• **What you are asked to do**
Your output should be the entries below, from the first line up to and including the line with "The height and width of the screenshot is (582, 752).", reproduced exactly and with no other lines.

Dataset content START

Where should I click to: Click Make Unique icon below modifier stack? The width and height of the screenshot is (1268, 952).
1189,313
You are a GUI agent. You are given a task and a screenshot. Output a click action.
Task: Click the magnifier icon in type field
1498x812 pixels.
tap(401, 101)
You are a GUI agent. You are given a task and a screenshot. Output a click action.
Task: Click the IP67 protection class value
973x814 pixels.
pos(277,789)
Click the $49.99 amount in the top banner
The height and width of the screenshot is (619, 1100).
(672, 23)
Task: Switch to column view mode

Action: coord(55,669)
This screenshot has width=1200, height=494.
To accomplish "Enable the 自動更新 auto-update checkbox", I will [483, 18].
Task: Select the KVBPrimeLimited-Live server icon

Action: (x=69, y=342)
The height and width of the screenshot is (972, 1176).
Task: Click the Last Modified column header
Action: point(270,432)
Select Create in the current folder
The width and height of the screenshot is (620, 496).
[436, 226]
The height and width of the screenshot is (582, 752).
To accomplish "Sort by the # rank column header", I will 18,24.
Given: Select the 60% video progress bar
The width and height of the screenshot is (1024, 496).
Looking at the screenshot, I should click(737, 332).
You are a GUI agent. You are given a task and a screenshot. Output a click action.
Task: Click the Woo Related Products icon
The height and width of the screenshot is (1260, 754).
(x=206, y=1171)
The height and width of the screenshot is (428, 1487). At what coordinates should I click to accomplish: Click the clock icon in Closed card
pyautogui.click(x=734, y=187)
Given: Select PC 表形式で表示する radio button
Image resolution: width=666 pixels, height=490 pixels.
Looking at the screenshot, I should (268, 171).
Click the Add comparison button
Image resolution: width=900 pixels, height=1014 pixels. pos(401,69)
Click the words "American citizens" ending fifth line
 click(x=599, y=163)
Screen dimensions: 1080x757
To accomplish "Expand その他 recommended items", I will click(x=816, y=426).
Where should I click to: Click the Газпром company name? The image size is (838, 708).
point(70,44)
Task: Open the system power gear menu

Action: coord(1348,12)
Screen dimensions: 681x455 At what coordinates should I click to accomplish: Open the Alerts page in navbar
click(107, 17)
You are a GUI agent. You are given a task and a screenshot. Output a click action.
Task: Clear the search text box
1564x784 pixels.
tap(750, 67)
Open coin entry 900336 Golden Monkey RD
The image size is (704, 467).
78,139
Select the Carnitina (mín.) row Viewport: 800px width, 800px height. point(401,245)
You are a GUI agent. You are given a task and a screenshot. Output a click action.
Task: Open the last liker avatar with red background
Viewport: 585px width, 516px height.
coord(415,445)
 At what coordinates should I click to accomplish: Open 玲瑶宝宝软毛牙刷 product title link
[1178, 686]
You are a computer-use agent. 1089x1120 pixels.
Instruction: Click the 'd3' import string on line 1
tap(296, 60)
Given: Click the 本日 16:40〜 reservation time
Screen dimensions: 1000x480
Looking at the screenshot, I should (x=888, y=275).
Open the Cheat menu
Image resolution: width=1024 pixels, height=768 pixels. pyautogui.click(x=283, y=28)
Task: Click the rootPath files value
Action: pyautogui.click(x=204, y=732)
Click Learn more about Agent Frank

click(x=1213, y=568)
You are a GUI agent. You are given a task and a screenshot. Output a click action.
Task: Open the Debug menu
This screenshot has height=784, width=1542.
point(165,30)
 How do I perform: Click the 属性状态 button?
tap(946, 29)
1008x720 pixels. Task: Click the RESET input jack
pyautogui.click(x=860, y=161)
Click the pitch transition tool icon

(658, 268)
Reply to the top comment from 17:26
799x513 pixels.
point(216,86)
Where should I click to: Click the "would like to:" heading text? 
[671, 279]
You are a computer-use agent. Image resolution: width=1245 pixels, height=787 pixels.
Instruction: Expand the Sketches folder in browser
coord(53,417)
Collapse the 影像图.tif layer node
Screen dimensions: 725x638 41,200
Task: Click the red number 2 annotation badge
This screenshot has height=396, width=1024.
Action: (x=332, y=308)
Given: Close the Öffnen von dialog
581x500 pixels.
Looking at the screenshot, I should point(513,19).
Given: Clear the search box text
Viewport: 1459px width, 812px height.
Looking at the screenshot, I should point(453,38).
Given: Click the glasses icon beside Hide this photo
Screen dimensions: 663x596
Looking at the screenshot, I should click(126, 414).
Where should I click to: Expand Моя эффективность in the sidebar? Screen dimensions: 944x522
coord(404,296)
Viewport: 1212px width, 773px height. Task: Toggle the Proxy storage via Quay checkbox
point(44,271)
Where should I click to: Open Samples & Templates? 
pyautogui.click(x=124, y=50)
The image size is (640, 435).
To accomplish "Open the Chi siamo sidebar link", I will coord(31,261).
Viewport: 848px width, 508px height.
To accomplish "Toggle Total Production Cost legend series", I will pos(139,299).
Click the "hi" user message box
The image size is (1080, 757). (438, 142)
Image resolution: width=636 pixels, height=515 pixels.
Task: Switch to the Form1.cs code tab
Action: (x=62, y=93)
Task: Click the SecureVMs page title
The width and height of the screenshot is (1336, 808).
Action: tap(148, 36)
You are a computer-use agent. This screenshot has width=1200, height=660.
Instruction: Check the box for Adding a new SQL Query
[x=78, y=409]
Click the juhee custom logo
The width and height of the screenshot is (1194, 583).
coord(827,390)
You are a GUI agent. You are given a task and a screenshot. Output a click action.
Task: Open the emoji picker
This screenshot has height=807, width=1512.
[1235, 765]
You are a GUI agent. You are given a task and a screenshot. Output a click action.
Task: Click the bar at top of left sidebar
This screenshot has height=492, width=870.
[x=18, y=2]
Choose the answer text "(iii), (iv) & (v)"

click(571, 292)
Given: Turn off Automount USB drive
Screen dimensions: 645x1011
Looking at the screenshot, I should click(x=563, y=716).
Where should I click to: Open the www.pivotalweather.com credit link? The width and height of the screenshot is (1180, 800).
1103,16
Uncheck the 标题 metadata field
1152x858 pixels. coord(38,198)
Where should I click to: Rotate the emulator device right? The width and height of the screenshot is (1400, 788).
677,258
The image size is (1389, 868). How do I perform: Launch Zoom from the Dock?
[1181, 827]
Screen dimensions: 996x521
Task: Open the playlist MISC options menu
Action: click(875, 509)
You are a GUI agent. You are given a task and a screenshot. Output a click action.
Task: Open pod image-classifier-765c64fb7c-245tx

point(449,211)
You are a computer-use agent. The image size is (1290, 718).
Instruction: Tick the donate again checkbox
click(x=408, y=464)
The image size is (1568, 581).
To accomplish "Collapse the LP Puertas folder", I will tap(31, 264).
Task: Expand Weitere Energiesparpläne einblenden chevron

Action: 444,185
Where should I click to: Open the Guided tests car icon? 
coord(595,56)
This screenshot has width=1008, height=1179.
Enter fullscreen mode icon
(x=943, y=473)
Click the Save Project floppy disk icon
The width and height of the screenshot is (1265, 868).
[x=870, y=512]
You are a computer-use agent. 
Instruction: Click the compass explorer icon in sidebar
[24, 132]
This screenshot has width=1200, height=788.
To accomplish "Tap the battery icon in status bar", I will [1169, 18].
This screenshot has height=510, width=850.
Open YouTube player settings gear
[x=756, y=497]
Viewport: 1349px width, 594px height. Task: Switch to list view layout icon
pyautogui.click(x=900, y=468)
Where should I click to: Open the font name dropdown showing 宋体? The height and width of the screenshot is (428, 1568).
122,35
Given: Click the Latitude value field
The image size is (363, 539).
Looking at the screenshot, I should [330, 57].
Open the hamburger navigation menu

Dataset content END

• **Completed exercise**
Where should I click to: Click Make Unique icon below modifier stack? The width and height of the screenshot is (1268, 952).
1189,313
You are a GUI agent. You are given a task and a screenshot. Output a click action.
Task: Click the magnifier icon in type field
1498x812 pixels.
tap(401, 101)
You are a GUI agent. You are given a task and a screenshot. Output a click action.
Task: Click the IP67 protection class value
973x814 pixels.
pos(277,789)
Click the $49.99 amount in the top banner
The height and width of the screenshot is (619, 1100).
(672, 23)
Task: Switch to column view mode

Action: coord(55,669)
This screenshot has width=1200, height=494.
To accomplish "Enable the 自動更新 auto-update checkbox", I will [483, 18].
Task: Select the KVBPrimeLimited-Live server icon

Action: (x=69, y=342)
The height and width of the screenshot is (972, 1176).
Task: Click the Last Modified column header
Action: point(270,432)
Select Create in the current folder
The width and height of the screenshot is (620, 496).
[436, 226]
The height and width of the screenshot is (582, 752).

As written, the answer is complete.